John Wooten on recent NFL hires: 'We saw the process operate as it should'

ByMike Sando ESPN logo
Saturday, January 14, 2017

NFL teams hired more minorities as first-time head coaches in five days than they had hired in the previous five years.

It may or may not signify a trend, but at the very least, there is movement where progress had slowed.

Denver Broncos coach Vance Joseph and San Diego Chargers coach Anthony Lynn joined a short list when accepting head-coaching jobs this week. During the previous five hiring cycles -- from 2012 to 2016 -- 22 first-time head coaches were hired. Only one is a minority: Todd Bowles, who landed theNew York Jetsjob in 2015.

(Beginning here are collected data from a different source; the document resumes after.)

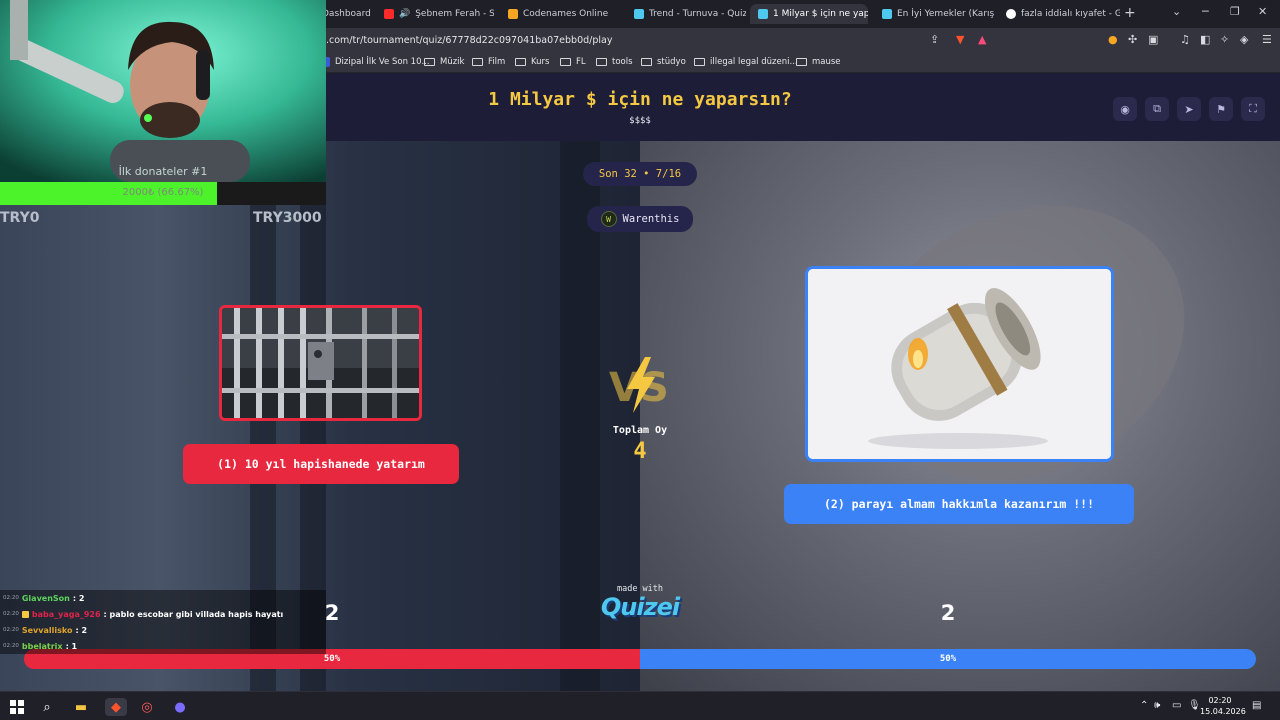 Image resolution: width=1280 pixels, height=720 pixels. Describe the element at coordinates (1206, 12) in the screenshot. I see `minimize-button: ─` at that location.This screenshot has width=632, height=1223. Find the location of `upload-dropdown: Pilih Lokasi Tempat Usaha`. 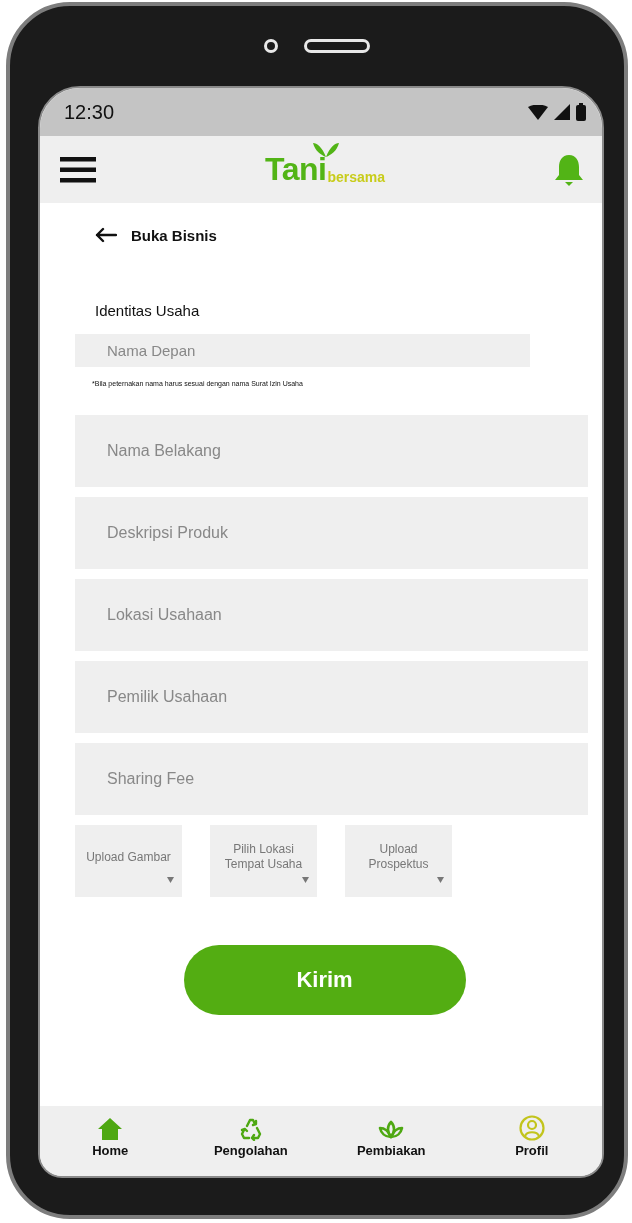

upload-dropdown: Pilih Lokasi Tempat Usaha is located at coordinates (264, 861).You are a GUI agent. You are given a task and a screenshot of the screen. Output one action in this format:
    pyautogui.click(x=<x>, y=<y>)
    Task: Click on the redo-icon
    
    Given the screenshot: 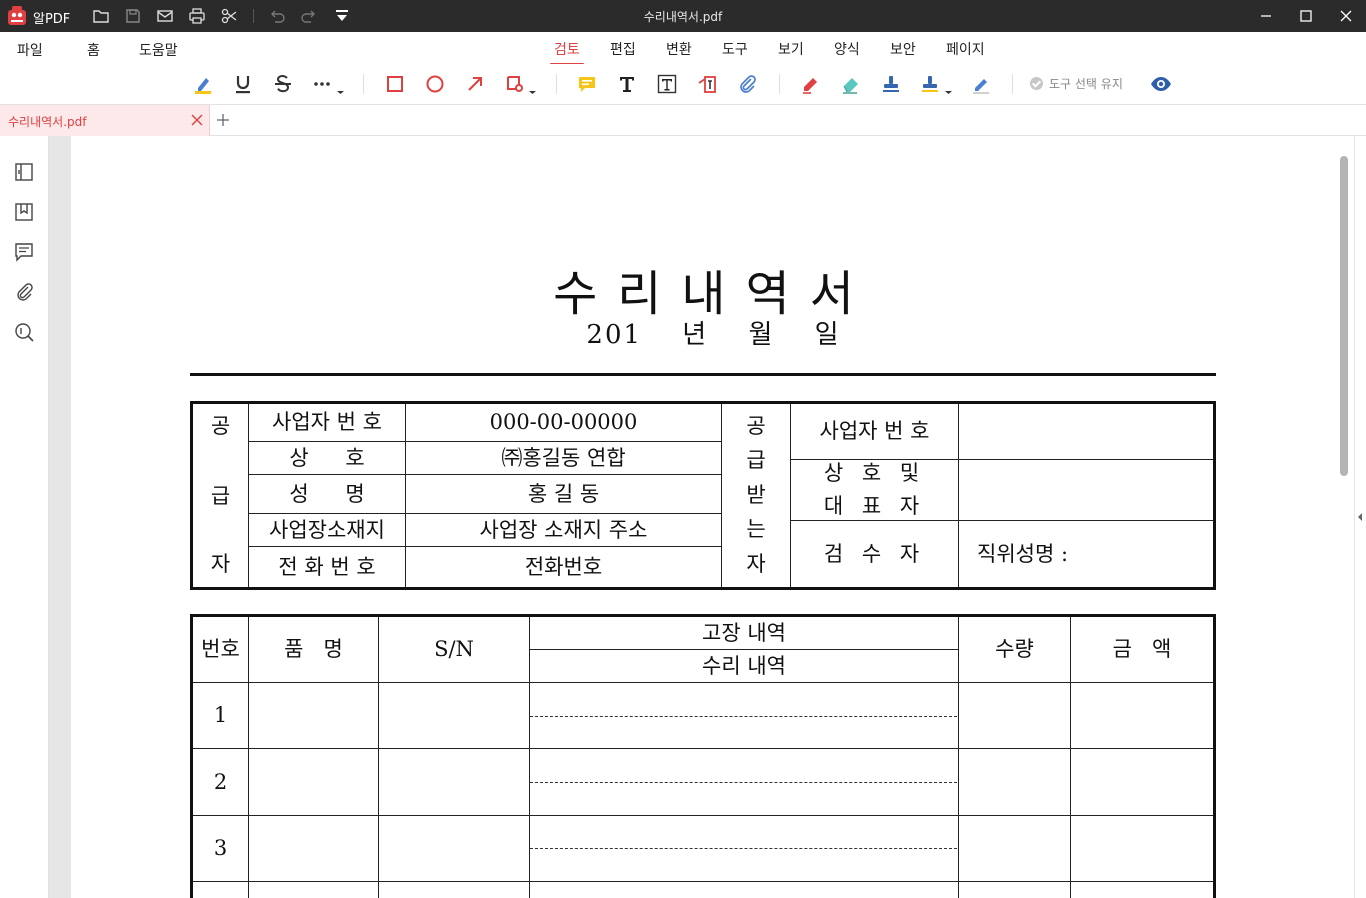 What is the action you would take?
    pyautogui.click(x=309, y=16)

"The thing that was extremely gratifying is that there were no token interviews this year," said John Wooten, chairman of the Fritz Pollard Alliance, which has worked on the front lines to improve opportunities for minorities in the NFL since 2003. "Several of the guys had two and three interviews. We saw the process operate as it should."

Both Joseph and Lynn are the first minority head coaches in their franchises' histories, which date back to 1960. Eric Studesville was the Broncos' interim head coach in 2010.

"As far as being the first black head coach here, I'm honored, I'm proud," Joseph said during his introductory news conference. "Again, hopefully going forward, that part is not considered any longer. As we go along in the future, it shouldn't matter what color you are. If you can do the job, they should hire you.

"But I understand it, and I'm proud and humbled by it, and moving forward, I want to do a good job so the next guy can get his opportunity."

The Chargers have not yet formally introduced Lynn as their next head coach. The Los Angeles Rams (Sean McVay) and Buffalo Bills (Sean McDermott) also hired first-time head coaches this offseason. The Jacksonville Jaguars promoted interim head coach Doug Marrone, who had been a head coach previously. The San Francisco 49ers have not yet named a head coach.

The league adopted the Rooney Rule in 2003 to assure that NFL teams would interview at least one minority candidate for head-coaching vacancies when an in-house successor was not named in advance. Teams hired 10 minorities as first-time head coaches over the next decade after hiring just one, Herm Edwards, over the five-year period from 1997 to 2001. A number of minority candidates, many with ties to former Colts coach Tony Dungy, accepted their second head-coaching jobs during that post-2003 span.

Robert Gulliver, the NFL's chief human resources officer, cites the effectiveness of the Rooney Rule. That rule also has been extrapolated to include other NFL jobs.

"The rule is firmly embedded," Gulliver says. "It makes us better."

Information from the Associated Press was used in this report.